The new tabbed sheet (ply) opens, displaying statistics that summarize the data.
As Figure 7-15 shows, the statistics summarize each column separately. When this page first opens, the columns that show the statistic names are too narrow, so the figure shows what the page looks like after I widen the columns.
The Descriptive Statistics tool gives values for these statistics: Mean, standard error, median, mode, standard deviation, sample variance, kurtosis, skewness, range, minimum, maximum, sum, and count. Except for standard error and range, I discuss all of them.

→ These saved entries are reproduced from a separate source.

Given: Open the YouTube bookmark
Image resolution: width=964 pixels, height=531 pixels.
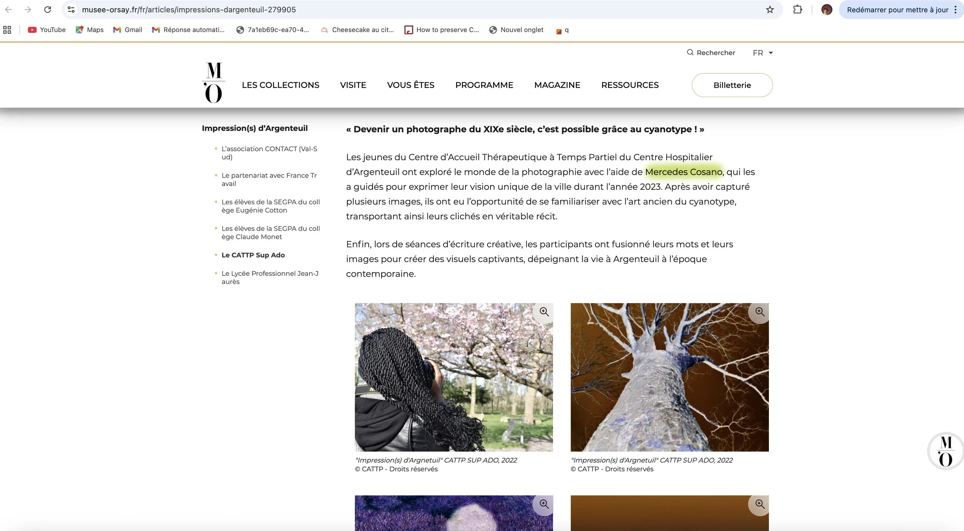Looking at the screenshot, I should tap(47, 30).
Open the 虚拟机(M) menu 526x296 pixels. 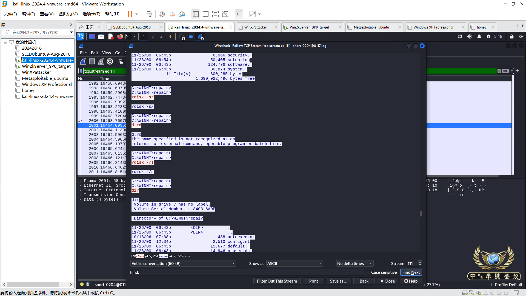(68, 14)
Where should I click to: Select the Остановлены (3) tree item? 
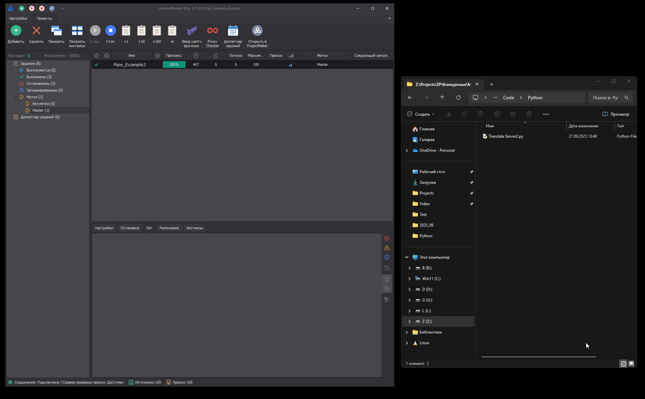[41, 84]
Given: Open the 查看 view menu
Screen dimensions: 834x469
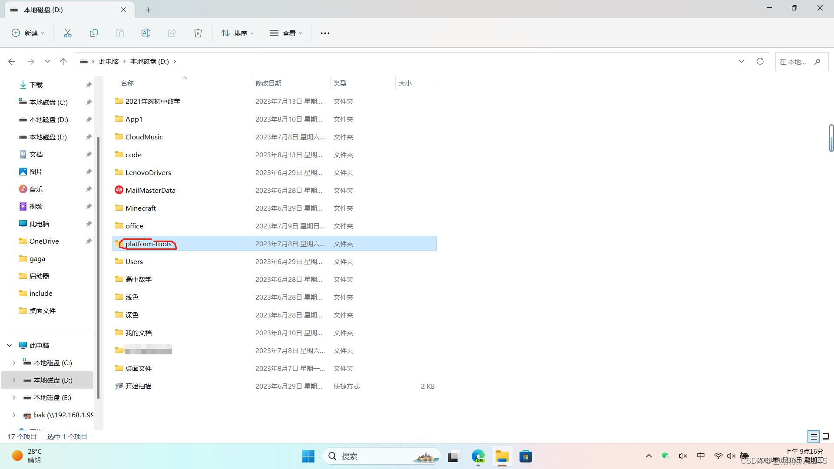Looking at the screenshot, I should (x=286, y=33).
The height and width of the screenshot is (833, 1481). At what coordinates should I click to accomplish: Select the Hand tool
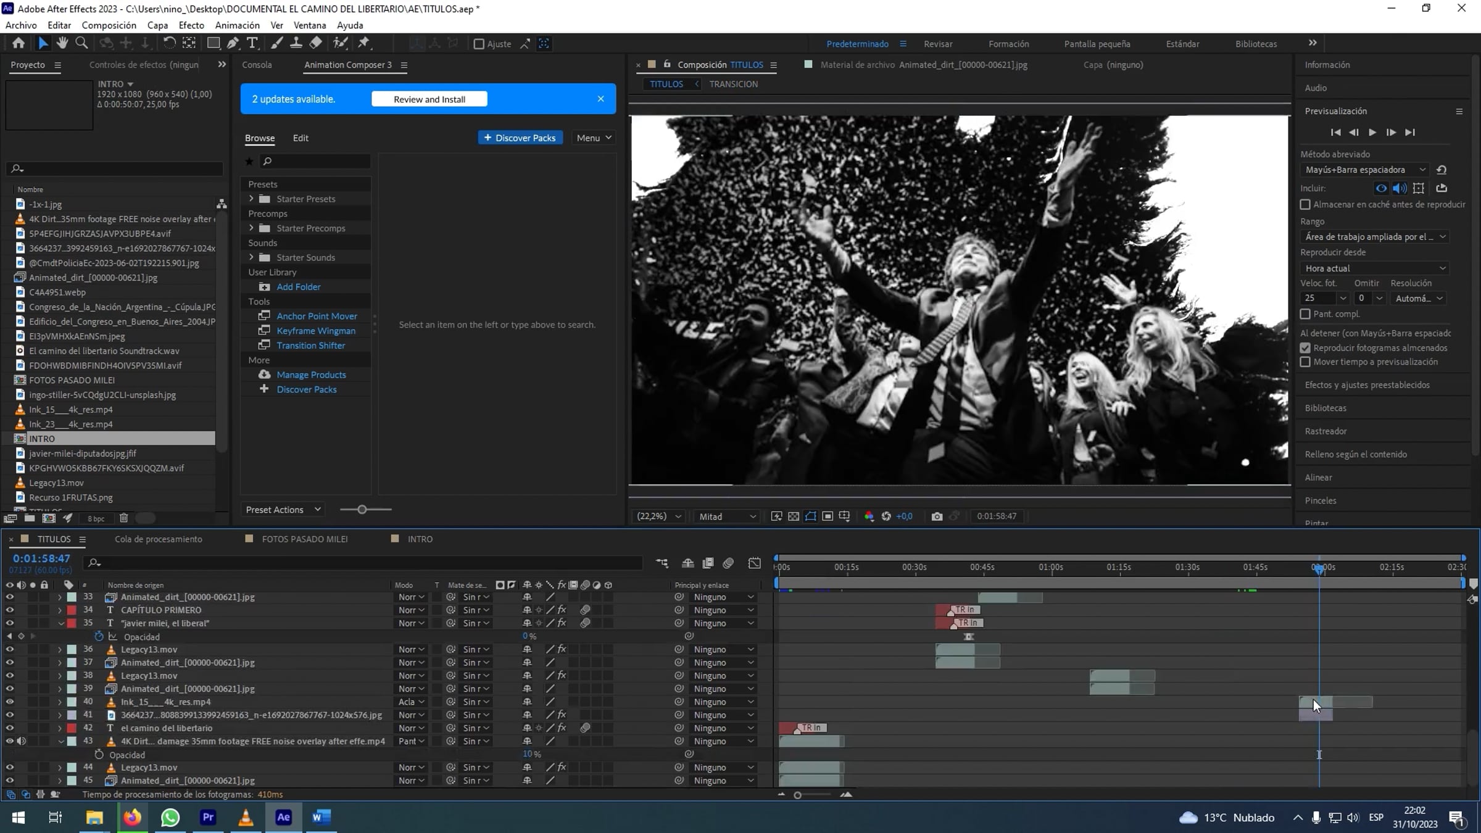tap(62, 43)
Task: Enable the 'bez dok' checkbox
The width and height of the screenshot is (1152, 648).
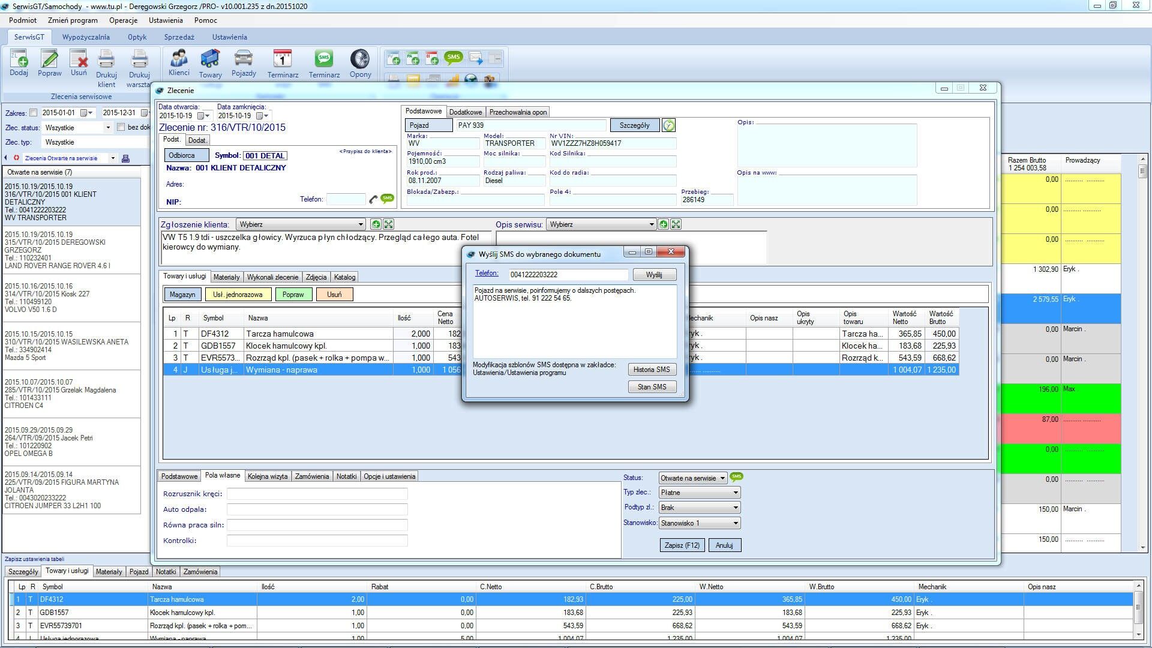Action: (121, 127)
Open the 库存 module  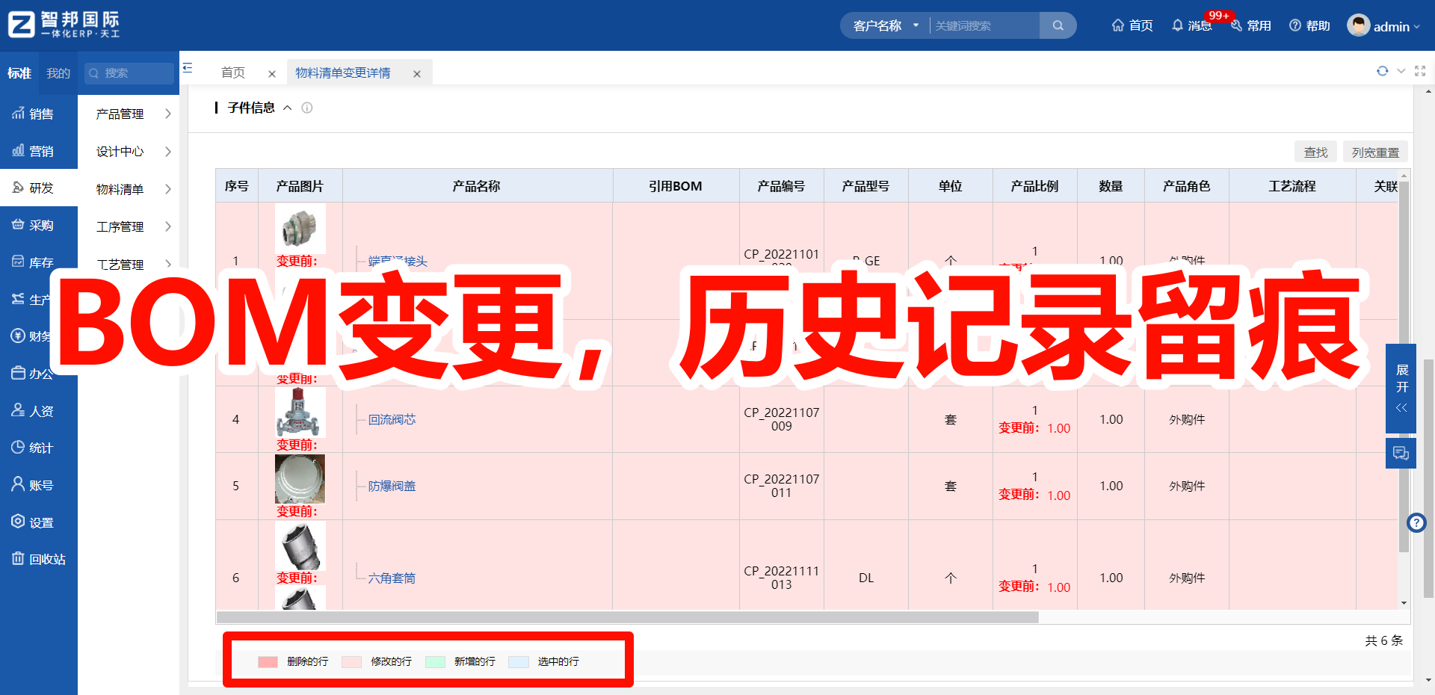click(x=39, y=262)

Range is just the difference between the maximum and the minimum. Standard error is more involved, and I defer the explanation until Chapter 9. For now, I’ll just say that standard error is the standard deviation divided by the square root of the sample size and leave it at that.
By the way, one of the check boxes left deselected in the example’s Step 6 provides something called the Confidence Limit of the Mean, which I also defer until Chapter 9. The remaining two check boxes, Kth Largest and Kth Smallest, work like the functions LARGE
and SMALL
.
Quick Analysis was a wonderful addition to Excel 2013, but it still hasn’t made its way to the Mac. You select a range of data and an icon appears in the lower-right corner of the selection. Clicking the icon (or pressing Ctrl+Q) opens numerous possibilities for visualizing and summarizing the selected data. Mousing over these possibilities gives you a preview of what they look like. Selecting one puts it into your worksheet.
The worksheet in Figure 7-16 shows the percentages by age group that used the indicated media in 2006 (Source: U.S. Statistical Abstract). I selected the data, which caused the Quick Analysis icon to appear. Clicking the icon opened the panel with the options.
Figure 7-17 shows what happens when I mouse over FORMATTING | Data Bars.
Want to see what a column chart looks like? Mouse over CHARTS | Clustered Column. (See Figure 7-18.)
How about inserting the means? That’s TOTALS | Average, as in Figure 7-19.
I could go on all day with this, but I’ll just show you a couple more. If you’d like to add some professional-looking table effects to the selection, try TABLES | Table. (See Figure 7-20.)
I couldn’t finish off this topic without taking a look at the sparklines in Quick Analysis. When I mouse over SPARKLINES | Column, the result is Figure 7-21. The columns give a concise look at important age-related trends: Contrast the Internet sparkline with the sparklines for Newspapers and TV.
Suppose that you’re working with a cell range full of data. You might like to quickly know the status of the average and perhaps some other descriptive statistics about the data without going to the trouble of using several statistical functions. You can customize the status bar at the bottom of the worksheet to track these values for you and display them whenever you select the cell range. To do this, right-click the status bar to open the Customize Status Bar menu. (See Figure 7-22.) In the area third from the bottom, selecting all the items displays the values I mention in the preceding section (along with the count of items in the range — numerical and non-numerical).
Figure 7-23 shows these values displayed on the status bar for the cells I selected.